Below are the records. Reproduce exactly the lines from the one containing "Task: Switch language to FR" through the final line, and omit any pictures.

##### Entries provided #####

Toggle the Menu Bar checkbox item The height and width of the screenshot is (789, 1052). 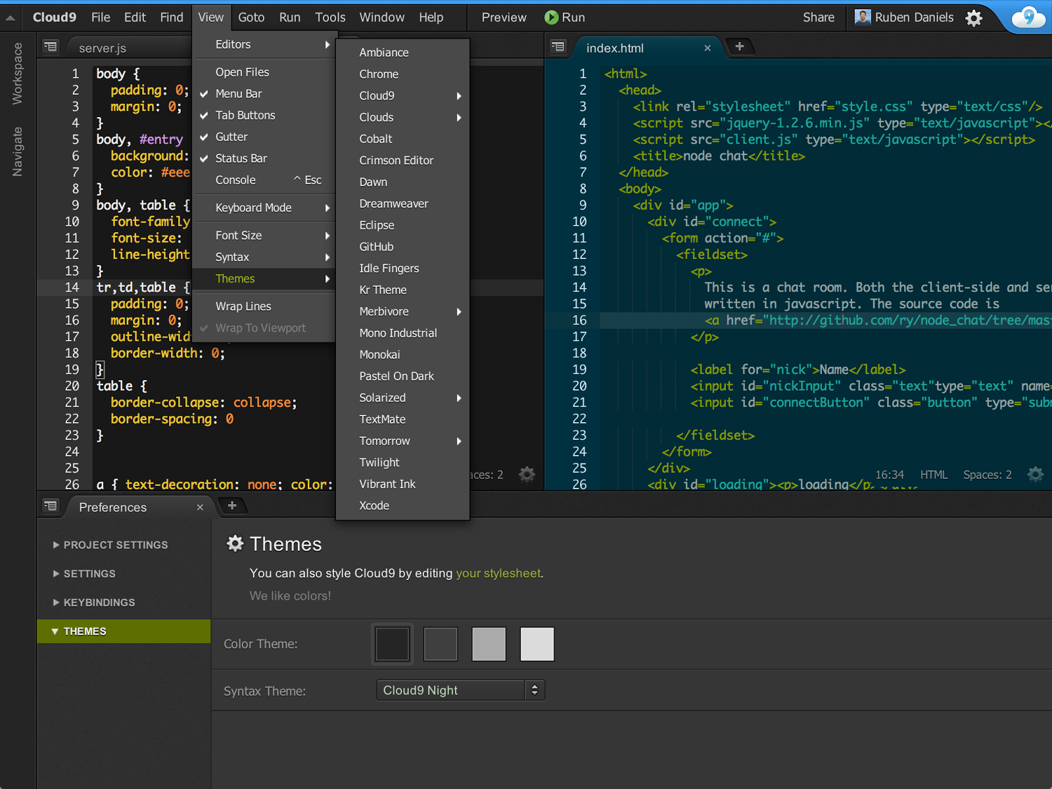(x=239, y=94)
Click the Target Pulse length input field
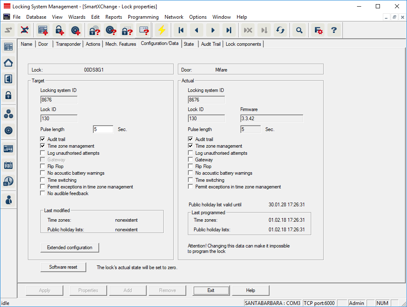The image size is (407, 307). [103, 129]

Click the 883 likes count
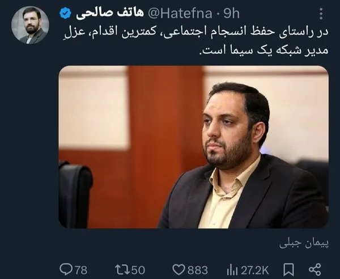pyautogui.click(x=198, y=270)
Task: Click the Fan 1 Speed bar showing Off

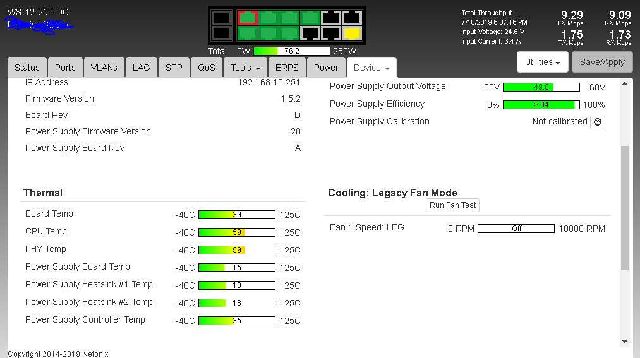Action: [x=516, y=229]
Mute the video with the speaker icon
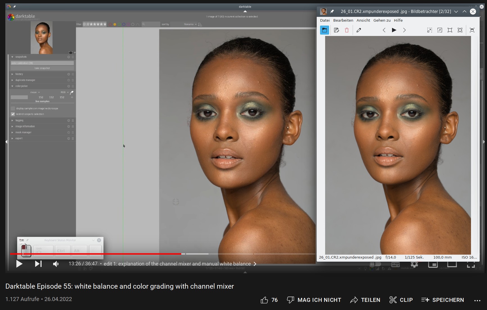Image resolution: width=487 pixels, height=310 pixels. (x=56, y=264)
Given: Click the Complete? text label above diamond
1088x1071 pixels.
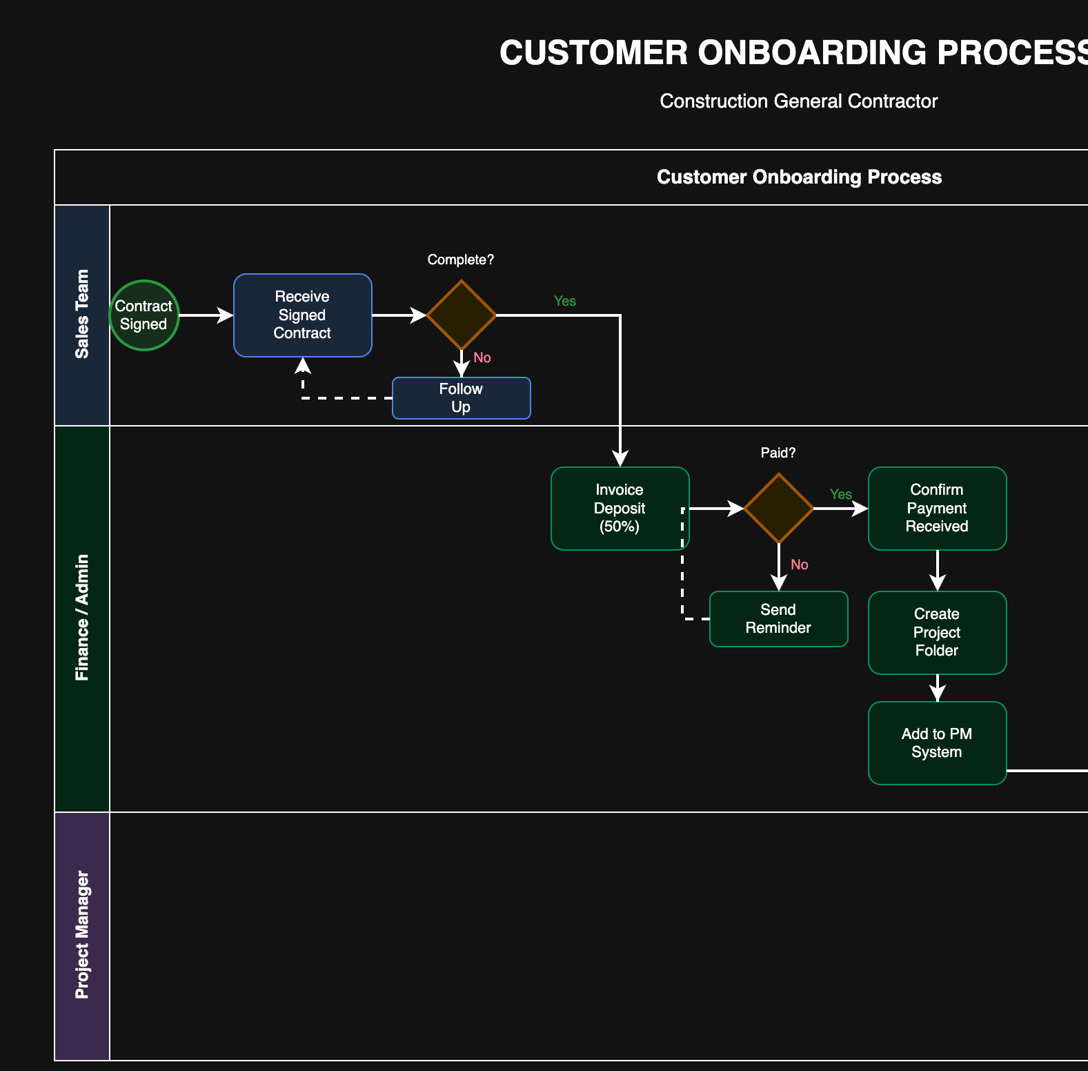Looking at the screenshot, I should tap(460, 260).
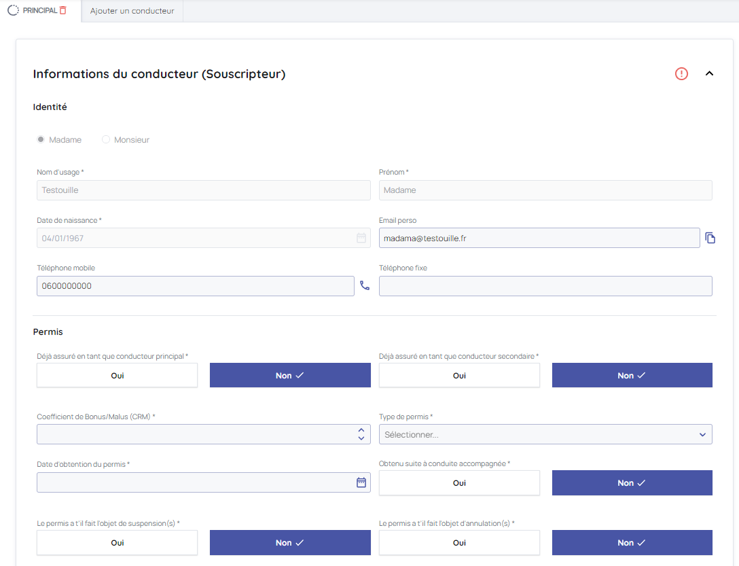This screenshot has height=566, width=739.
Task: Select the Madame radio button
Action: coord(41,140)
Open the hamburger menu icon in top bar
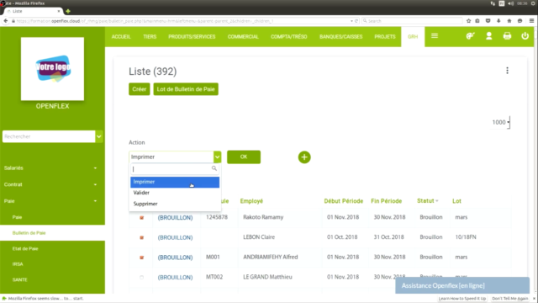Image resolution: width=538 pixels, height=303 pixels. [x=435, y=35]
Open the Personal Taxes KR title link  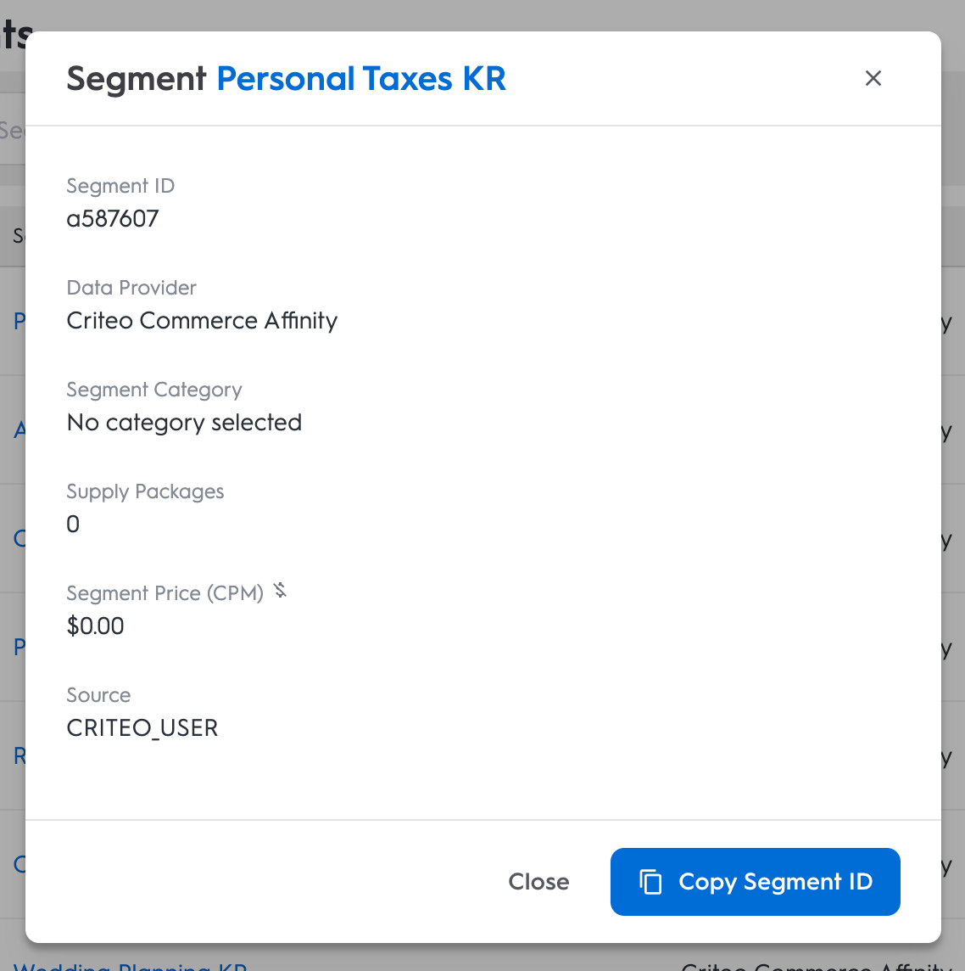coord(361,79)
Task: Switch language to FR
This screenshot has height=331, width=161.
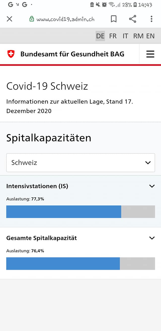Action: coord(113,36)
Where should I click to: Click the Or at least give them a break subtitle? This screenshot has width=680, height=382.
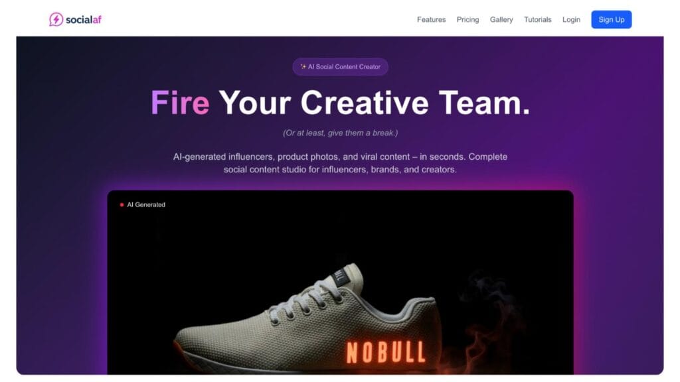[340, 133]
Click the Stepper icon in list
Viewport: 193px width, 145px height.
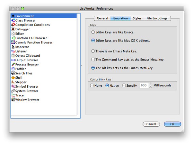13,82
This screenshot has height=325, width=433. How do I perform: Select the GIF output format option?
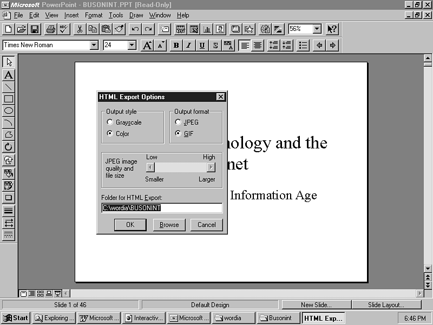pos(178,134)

#####

▶ [Exercise output]
Task: Switch language to FR
This screenshot has height=331, width=161.
Action: coord(113,36)
Where should I click to: Click the Or at least give them a break subtitle? This screenshot has width=680, height=382.
[340, 133]
Click the Stepper icon in list
Viewport: 193px width, 145px height.
13,82
This screenshot has height=325, width=433. How do I perform: Select the GIF output format option?
pos(178,134)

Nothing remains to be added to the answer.